In 1926, the older and larger organization of exclusively male book printers set up a new headquarters at Dudenstr. 10, where the headquarters and printing works of the Gutenberg Book Guild were also located under the management of Ernst Preczang, who had previously worked at the Reichsdruckerei and was known as the “association poet” for Paula Thiede’s union.
Built in 1924 and completed in 1926, the “Buchdrucker-Verbandshaus in Berlin” at Dreibundstr. 5, now Dudenstr. 10, housed numerous offices, apartments, event, and exhibition rooms as well as a complete print shop in the rear building.
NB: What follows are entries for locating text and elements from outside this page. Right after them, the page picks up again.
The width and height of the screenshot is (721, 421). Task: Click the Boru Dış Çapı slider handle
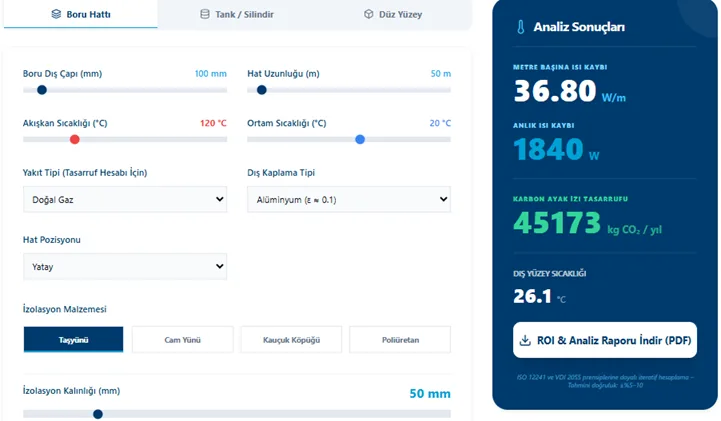pos(42,90)
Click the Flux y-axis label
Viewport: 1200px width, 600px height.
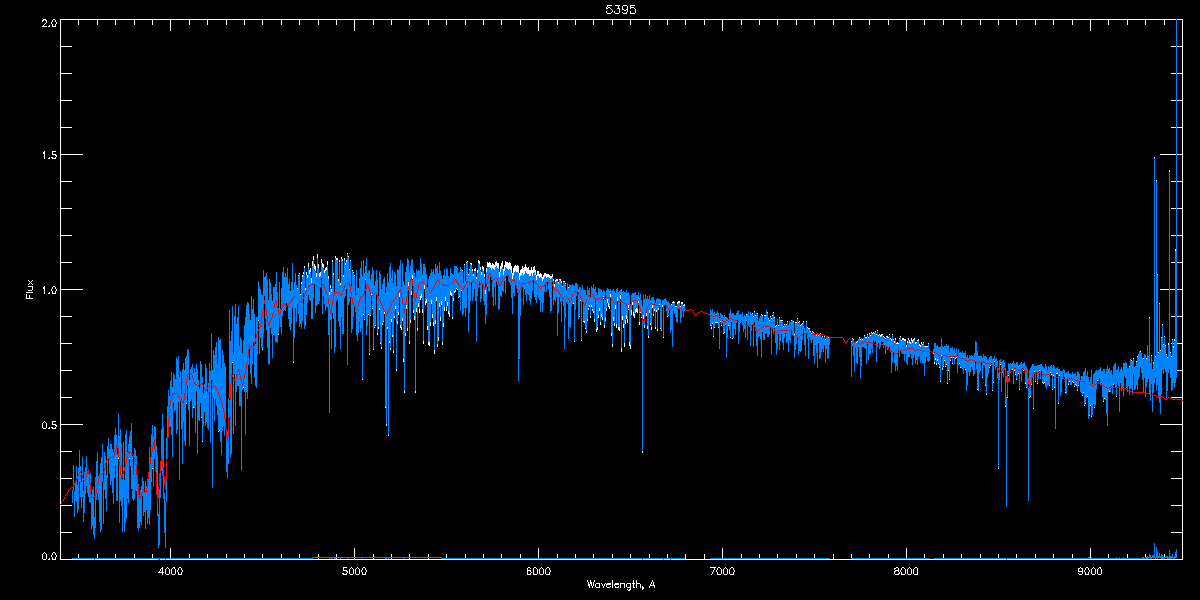[x=30, y=290]
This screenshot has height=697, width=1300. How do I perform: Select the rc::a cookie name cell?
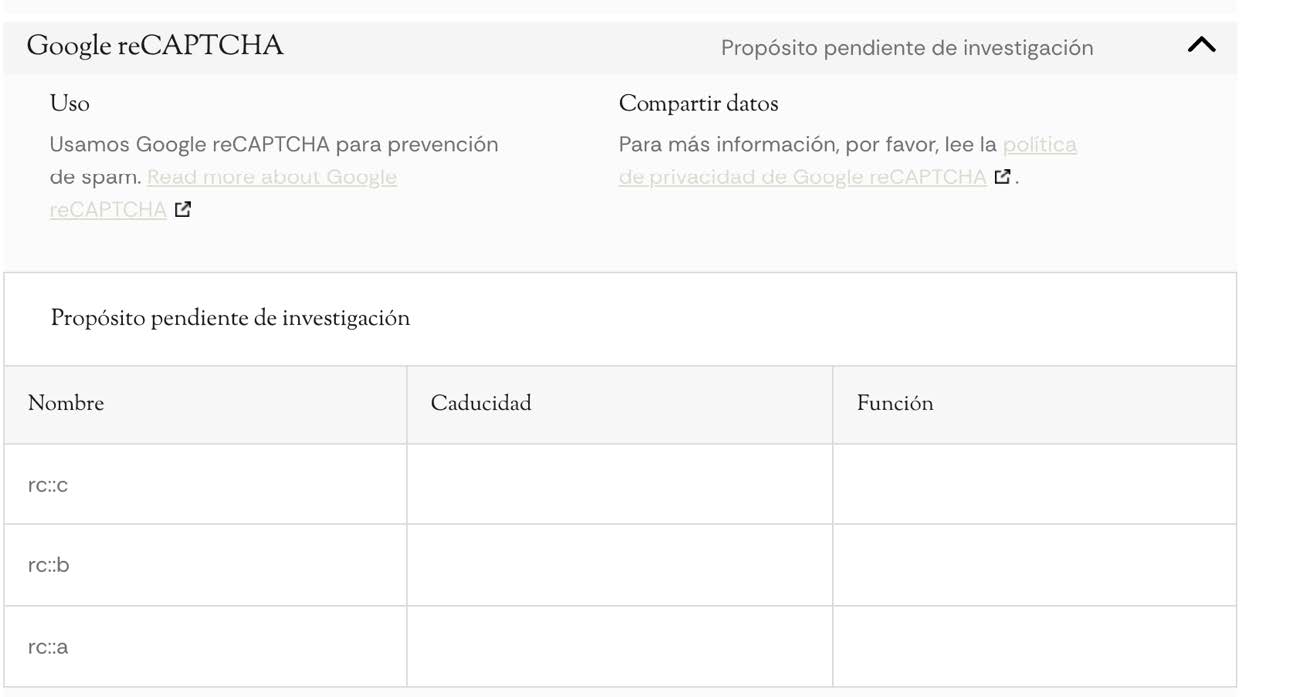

As its “literary director”, Ernst Preczang was responsible for printing the volumes of the Büchergilde Gutenberg from 1926––including the first edition of “Das Totenschiff”, which brought B. Traven worldwide fame in 1926. Like many trade union buildings, the “Haus der Buchdrucker” was occupied by the SA on May 2, 1933.
The Reichsdruckerei at the western end of Oranienstr. was the largest of all Berlin printing works. In 1886, 40 unskilled workers were dismissed after a wildcat strike––an event that is regarded as the initial spark for their unionization, which led to the founding of Paula Thiede’s trade union in 1898. In the years 1890–1895, Ernst Preczang also earned his living at the Reichsdruckerei.